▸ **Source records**
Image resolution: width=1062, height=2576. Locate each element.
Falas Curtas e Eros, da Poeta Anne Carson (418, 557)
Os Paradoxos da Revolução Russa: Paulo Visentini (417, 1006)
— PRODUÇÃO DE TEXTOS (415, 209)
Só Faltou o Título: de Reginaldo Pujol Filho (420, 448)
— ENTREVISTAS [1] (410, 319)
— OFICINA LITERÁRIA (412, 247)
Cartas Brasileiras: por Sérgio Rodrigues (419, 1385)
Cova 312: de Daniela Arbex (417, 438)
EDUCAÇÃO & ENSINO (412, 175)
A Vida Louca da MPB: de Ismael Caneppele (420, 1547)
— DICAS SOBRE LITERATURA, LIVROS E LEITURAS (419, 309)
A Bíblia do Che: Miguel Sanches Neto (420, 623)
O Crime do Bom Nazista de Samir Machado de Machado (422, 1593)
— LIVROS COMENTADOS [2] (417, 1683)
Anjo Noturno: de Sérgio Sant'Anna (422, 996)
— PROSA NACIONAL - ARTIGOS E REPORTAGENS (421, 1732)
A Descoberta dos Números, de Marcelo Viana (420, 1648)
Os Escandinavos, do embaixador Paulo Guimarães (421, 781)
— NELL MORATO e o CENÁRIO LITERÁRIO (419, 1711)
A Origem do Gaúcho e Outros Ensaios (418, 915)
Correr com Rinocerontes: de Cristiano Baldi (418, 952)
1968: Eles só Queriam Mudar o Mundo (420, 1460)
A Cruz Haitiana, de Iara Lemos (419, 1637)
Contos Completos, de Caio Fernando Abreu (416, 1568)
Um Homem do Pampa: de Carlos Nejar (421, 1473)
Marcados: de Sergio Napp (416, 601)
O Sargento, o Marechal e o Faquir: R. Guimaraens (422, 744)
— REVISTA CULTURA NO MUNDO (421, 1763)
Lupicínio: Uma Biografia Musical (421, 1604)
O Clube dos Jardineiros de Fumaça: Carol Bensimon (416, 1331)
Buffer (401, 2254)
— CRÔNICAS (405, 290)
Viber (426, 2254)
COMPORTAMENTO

▸ **WHAT TO PRODUCE**
The lines to copy are those above that contain the string "Paulo".

▸ **OUTPUT BELOW**
Os Paradoxos da Revolução Russa: Paulo Visentini (417, 1006)
Os Escandinavos, do embaixador Paulo Guimarães (421, 781)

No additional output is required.